• **SET TASK**
Reproduce the following issue-tracker comment on SSTable compression verbatim, in its entirety.

• **EXTRACTED TEXT**
[
https://issues.apache.org/jira/browse/CASSANDRA-47?page=com.atlassian.jira.plugin.system.issuetabpanels:comment-tabpanel&focusedCommentId=13062379#comment-13062379
]
Chris Burroughs commented on CASSANDRA-47:
------------------------------------------
.bq Using 64kb buffer 1.7GB file could be compressed into 110MB (data added
using ./bin/stress -n 1000000 -S 1024 -V, where -V option generates average
size values and different cardinality from 50 (default) to 250).
This seems like an unrealistically good compression ratio. If I gzip a real
world SSTable that has redundant data that should be ripe for compression I
only see 641M-->217M. What's the gzip compression ratio with the SSTables that
stress.java workload generates?
Stu, could you post your custom YCSB workload from CASSANDRA-674 for comparison?

• **EXTRACTED RECORDS**

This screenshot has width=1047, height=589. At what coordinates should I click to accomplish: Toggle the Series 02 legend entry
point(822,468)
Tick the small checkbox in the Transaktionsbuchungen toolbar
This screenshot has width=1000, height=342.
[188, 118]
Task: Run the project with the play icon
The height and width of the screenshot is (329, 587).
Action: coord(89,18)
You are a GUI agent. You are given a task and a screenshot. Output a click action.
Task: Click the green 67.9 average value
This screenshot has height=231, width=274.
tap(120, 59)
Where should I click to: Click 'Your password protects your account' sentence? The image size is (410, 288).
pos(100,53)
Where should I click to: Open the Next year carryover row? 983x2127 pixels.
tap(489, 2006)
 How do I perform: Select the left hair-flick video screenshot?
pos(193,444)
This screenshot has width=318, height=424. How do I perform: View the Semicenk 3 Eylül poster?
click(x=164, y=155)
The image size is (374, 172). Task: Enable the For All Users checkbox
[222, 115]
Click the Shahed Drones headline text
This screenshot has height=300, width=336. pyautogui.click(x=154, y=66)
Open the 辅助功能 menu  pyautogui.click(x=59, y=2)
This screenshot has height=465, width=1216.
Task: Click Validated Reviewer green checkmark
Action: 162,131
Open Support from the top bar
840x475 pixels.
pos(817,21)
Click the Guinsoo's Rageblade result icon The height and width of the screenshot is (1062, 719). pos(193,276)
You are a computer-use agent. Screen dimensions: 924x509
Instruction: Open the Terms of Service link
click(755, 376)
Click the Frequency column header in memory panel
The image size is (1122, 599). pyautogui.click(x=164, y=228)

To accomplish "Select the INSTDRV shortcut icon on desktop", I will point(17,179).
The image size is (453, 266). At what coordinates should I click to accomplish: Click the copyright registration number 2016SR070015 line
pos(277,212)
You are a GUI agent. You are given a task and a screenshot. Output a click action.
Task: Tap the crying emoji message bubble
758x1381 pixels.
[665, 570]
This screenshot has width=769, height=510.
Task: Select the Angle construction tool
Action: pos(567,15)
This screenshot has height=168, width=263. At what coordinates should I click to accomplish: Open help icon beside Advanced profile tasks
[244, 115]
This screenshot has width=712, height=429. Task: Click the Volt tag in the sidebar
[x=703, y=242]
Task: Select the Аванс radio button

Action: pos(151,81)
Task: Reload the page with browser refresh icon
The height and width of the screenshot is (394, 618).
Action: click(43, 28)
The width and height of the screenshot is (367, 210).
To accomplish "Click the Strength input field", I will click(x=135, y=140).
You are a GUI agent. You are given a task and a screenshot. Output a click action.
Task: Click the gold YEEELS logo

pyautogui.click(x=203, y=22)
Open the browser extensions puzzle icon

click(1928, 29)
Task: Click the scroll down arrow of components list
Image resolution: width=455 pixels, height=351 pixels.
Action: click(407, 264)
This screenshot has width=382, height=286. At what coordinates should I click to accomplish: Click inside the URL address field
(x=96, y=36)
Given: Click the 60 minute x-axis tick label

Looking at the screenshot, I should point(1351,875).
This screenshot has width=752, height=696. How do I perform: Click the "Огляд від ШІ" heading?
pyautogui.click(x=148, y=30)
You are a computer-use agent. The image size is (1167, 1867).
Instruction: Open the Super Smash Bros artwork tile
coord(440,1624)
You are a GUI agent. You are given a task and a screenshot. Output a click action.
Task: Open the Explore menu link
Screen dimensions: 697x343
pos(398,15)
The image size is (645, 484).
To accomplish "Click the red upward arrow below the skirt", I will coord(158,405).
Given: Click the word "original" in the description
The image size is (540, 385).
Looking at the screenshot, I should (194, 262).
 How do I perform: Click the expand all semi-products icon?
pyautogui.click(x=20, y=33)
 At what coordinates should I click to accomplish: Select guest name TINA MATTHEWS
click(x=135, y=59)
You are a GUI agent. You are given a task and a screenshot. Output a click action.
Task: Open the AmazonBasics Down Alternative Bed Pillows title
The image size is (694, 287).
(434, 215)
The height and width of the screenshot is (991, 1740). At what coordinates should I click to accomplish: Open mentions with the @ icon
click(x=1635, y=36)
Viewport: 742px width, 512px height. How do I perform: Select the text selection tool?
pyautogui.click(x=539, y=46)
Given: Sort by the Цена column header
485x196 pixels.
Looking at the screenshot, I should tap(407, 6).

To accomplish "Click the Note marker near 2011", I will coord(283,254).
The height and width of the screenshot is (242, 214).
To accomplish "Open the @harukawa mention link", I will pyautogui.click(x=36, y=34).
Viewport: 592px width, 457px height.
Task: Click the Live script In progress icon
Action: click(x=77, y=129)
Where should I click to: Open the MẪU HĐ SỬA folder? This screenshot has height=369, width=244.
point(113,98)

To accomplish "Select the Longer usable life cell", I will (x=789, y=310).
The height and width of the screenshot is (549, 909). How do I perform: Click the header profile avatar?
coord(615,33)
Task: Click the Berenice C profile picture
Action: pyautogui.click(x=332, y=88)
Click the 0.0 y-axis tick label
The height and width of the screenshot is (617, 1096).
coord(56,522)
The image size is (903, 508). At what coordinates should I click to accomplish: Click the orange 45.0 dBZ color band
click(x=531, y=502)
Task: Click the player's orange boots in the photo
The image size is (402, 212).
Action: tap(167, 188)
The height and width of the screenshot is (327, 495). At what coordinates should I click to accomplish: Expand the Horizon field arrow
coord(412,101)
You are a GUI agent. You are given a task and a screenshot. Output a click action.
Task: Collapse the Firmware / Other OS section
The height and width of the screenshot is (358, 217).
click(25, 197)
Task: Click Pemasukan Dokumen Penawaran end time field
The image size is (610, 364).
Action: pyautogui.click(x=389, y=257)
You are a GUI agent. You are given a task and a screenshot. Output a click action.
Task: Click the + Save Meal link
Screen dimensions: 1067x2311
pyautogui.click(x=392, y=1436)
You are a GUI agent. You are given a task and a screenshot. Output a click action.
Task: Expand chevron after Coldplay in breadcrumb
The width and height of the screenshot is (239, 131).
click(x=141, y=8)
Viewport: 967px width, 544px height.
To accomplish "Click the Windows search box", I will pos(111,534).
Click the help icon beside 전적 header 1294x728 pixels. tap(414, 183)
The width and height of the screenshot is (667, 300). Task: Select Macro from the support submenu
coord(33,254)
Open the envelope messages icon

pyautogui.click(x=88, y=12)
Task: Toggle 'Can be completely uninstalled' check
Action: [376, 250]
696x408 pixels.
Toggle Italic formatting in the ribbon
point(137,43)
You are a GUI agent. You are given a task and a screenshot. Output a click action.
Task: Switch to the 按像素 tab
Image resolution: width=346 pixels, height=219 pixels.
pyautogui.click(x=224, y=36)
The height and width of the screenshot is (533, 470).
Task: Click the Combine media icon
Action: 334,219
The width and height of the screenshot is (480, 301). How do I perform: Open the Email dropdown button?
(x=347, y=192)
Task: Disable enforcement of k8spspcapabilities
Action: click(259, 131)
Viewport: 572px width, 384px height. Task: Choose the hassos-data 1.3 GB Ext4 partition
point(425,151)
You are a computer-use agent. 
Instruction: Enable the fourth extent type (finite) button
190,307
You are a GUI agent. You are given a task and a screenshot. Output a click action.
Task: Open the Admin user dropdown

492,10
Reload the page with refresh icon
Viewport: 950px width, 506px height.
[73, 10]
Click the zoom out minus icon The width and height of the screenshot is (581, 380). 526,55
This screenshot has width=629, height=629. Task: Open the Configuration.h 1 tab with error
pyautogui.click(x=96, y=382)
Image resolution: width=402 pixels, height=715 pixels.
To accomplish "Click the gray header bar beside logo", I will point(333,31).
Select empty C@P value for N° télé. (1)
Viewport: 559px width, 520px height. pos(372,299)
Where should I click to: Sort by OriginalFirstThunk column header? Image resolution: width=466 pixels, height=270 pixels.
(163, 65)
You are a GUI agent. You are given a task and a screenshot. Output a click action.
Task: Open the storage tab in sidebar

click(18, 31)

• **RESPONSE TO THIS EXERCISE**
[
https://issues.apache.org/jira/browse/CASSANDRA-47?page=com.atlassian.jira.plugin.system.issuetabpanels:comment-tabpanel&focusedCommentId=13062379#comment-13062379
]
Chris Burroughs commented on CASSANDRA-47:
------------------------------------------
.bq Using 64kb buffer 1.7GB file could be compressed into 110MB (data added
using ./bin/stress -n 1000000 -S 1024 -V, where -V option generates average
size values and different cardinality from 50 (default) to 250).
This seems like an unrealistically good compression ratio. If I gzip a real
world SSTable that has redundant data that should be ripe for compression I
only see 641M-->217M. What's the gzip compression ratio with the SSTables that
stress.java workload generates?
Stu, could you post your custom YCSB workload from CASSANDRA-674 for comparison?